Preparedness is a shared responsibility across the nation. Individuals, families, communities, and all levels of government have responsibilities in ensuring their own safety and the safety of others.
Major disasters and emergencies can strike quickly and without warning, forcing families to evacuate their neighborhoods or confining them to their homes. These incidents stress a community's collective abilities and resources to respond, but they also offer an opportunity to assess the progress made in achieving national preparedness. They reveal where the strengths are in delivering aid and where gaps remain.
Every day across the United States, acts of planned violence are carried out against innocent people simply going about their lives. Tragic incidents like the Pulse Nightclub attack, which claimed the lives of 49 people, underscore the need for a national conversation about law enforcement policies, practices, and training for handling acts of mass violence and terrorism.
Evaluations of law enforcement response to incidents like Pulse show that developing partnerships before an event is critical to a successful response.

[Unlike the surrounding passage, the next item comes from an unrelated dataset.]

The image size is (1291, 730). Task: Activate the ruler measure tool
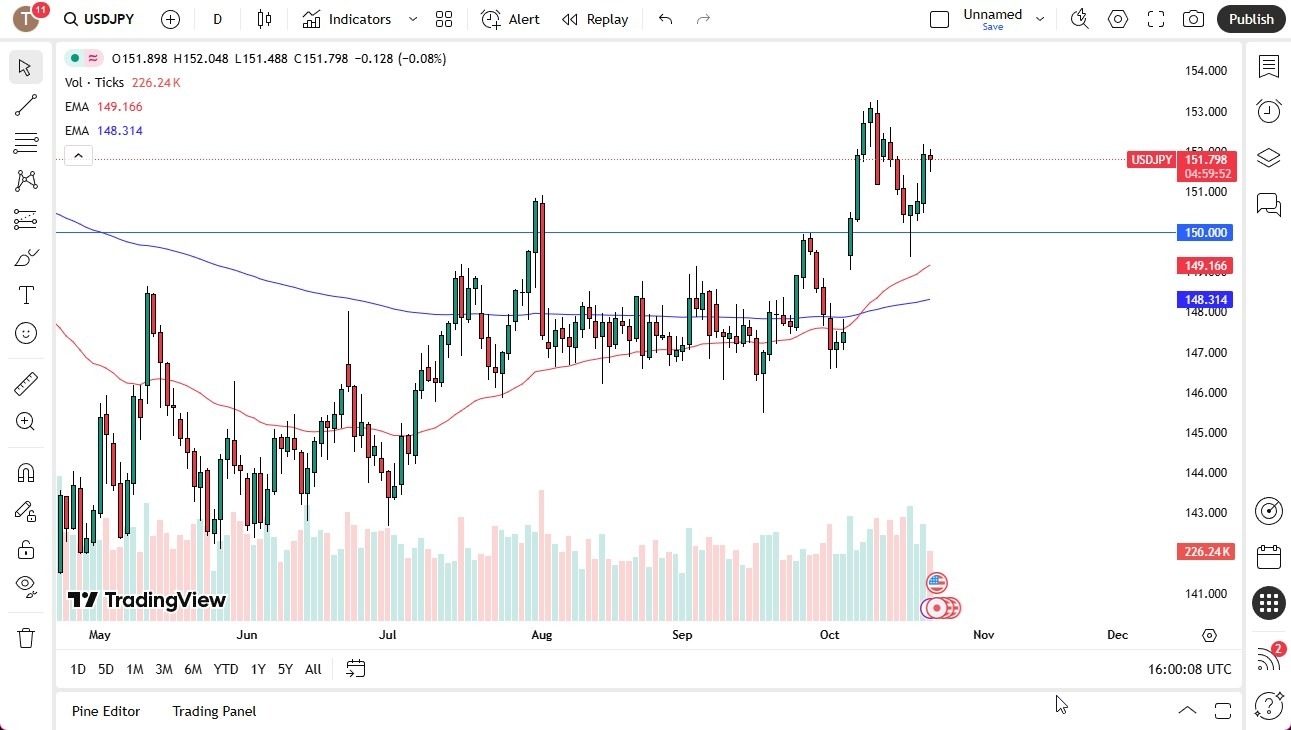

Additionally, communication with the public plays a vital role, and meeting the mental health needs of officers involved is critical.
Incidents of mass violence and terrorism, including mass shootings and bombings, present unique challenges to the communities in which they occur. The Office for Victims of Crime has developed the Helping Victims of Mass Violence & Terrorism online toolkit, which provides guidance and resources to help communities develop a comprehensive victim assistance plan that can be incorporated into an emergency response plan.
National Preparedness Month is recognized every September and serves as an opportunity to raise awareness about the importance of emergency preparedness. It's a chance to encourage all Americans to better prepare their homes and communities for emergencies and to recognize the contributions made by our nation's emergency response personnel.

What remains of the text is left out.